The salutary effects of biliverdin and biliverdin reductase may also be mediated in part by the generation of bilirubin. While an extremely high level of bilirubin is neurotoxic, a moderately increased level of serum bilirubin has been shown in numerous reports to be associated with reduced risk for cardiovascular disease and diabetes (68–74). This potential protective role of bilirubin can in part be explained by its potent anti-oxidant properties (75). Bilirubin can efficiently trap hydroperoxyl radicals and protect lipids from peroxidation (76). Bilirubin is anti-inflammatory and immunosuppressive and can inhibit adhesion of neutrophils to endothelium by blocking TNF-induced upregulation of E-selectin, VCAM-1, and ICAM-1 through inhibiting nuclear translocation of NF-κB (77, 78). In an animal model of endotoxin challenge, bilirubin blocks lipopolysaccharide (LPS)-induced tissue damage by blocking the expression of inducible nitric oxide synthase (iNOS), and thus the production of nitric oxide (79). Like biliverdin, bilirubin also modulates T cell responses to exert immunosuppressive effects. In an experimental model of islet transplantation, exogenous bilirubin stimulated expansion of Foxp3+ regulatory T cells (Tregs) at the site of the islet allografts, improving the function of the transplanted allograft (80, 81). In contrast, bilirubin induces apoptosis of reactive CD4+ T cells, downregulating MHCII and T-cell receptor (TCR) signaling pathways (82). In T helper type 17 (Th17) cells, ligation of the aryl hydrocarbon receptor to bilirubin results in abrogation of inflammatory bowel disease (83). The salutary effects of bilirubin are corroborated in additional preclinical animal models, such as vascular injury (84), hyperoxia (85), organ transplantation (81, 86, 87), and autoimmune encephalomyelitis (82), making bilirubin a potential therapeutic target in diseases characterized by oxidative stress and hyper-immune responses.

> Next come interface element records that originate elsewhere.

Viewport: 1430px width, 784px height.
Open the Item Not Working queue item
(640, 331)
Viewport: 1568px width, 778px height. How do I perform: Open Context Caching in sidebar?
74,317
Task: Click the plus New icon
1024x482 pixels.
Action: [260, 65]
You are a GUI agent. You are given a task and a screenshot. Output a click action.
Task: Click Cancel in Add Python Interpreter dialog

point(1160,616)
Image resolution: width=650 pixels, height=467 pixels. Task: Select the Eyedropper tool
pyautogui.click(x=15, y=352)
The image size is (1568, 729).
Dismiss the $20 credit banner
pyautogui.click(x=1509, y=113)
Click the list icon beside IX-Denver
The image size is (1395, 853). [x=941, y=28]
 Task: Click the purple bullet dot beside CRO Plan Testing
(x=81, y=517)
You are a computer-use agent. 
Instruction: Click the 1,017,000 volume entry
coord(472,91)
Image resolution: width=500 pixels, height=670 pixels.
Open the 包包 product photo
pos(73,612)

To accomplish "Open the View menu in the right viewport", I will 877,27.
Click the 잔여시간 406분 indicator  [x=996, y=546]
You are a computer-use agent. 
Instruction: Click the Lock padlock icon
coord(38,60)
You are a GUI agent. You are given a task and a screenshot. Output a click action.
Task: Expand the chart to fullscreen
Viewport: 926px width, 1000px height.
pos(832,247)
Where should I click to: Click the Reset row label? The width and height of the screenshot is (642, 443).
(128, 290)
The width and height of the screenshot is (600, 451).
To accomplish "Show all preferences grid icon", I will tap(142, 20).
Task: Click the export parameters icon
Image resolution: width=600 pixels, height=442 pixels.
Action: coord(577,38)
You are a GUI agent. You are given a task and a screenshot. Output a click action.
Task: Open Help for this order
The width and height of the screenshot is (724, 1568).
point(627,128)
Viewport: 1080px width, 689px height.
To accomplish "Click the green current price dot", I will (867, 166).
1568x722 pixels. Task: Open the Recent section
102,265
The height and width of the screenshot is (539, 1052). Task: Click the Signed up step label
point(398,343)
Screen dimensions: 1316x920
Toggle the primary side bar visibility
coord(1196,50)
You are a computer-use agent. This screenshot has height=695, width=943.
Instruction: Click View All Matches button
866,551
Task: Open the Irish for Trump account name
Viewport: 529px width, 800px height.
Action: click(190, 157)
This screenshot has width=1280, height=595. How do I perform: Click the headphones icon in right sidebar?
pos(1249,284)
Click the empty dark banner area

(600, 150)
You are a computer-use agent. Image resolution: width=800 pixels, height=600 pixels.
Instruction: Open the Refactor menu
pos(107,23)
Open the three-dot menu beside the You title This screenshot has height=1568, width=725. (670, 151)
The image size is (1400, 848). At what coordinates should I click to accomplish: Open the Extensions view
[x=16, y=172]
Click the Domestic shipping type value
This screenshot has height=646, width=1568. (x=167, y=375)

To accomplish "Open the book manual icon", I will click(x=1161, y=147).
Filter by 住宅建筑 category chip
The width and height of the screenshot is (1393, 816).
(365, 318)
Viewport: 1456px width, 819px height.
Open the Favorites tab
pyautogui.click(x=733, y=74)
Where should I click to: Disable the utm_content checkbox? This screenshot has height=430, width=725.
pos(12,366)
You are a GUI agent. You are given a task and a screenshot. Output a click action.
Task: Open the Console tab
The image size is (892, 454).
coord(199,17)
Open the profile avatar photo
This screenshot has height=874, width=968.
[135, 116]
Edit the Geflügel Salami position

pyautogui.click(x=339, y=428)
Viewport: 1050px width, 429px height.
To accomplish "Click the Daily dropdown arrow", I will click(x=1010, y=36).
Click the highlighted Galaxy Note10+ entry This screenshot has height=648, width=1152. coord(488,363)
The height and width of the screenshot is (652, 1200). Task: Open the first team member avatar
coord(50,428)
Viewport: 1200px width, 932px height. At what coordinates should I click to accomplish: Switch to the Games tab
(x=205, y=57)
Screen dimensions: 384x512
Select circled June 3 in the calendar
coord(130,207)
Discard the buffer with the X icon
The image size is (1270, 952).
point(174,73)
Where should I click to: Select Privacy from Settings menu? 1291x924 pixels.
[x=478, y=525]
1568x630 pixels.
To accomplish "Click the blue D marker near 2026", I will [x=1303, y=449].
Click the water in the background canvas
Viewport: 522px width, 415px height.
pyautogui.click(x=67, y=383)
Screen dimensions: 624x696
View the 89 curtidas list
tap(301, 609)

CO is a potent gasotransmitter with multiple functionalities including regulation of cell survival and proliferation, and innate immunity. As noted above, CO binds principally to hemoproteins such as guanylate cyclase, nitric oxide synthase, and the mitochondrial oxidases where it modulates their activity either positively or negatively. In preclinical models, exogenous CO provides potent salutary effects against organ transplantation, ischemia reperfusion injury, shock (endotoxin/infection/hemorrhagic), sepsis, vascular injury, malaria, and acute lung or liver injury (46, 88, 89). Of the three products generated during heme metabolism, CO has been the most extensively studied in animal models and it is the only one whose protective effect has been evaluated as a potential therapeutic agent in clinical trials to treat lung fibrosis (NCT01214187), sickle cell disease (NCT02411708, NCT02672540), and to reduce rejection of a transplanted organ (NCT00531856, NCT02490202). Currently, there are ongoing clinical trials that are testing the safety and the efficacy of CO to treat acute respiratory distress syndrome (NCT03799874, NCT02425579). In addition, the safety of an orally available formulation of CO is being tested (NCT03926819).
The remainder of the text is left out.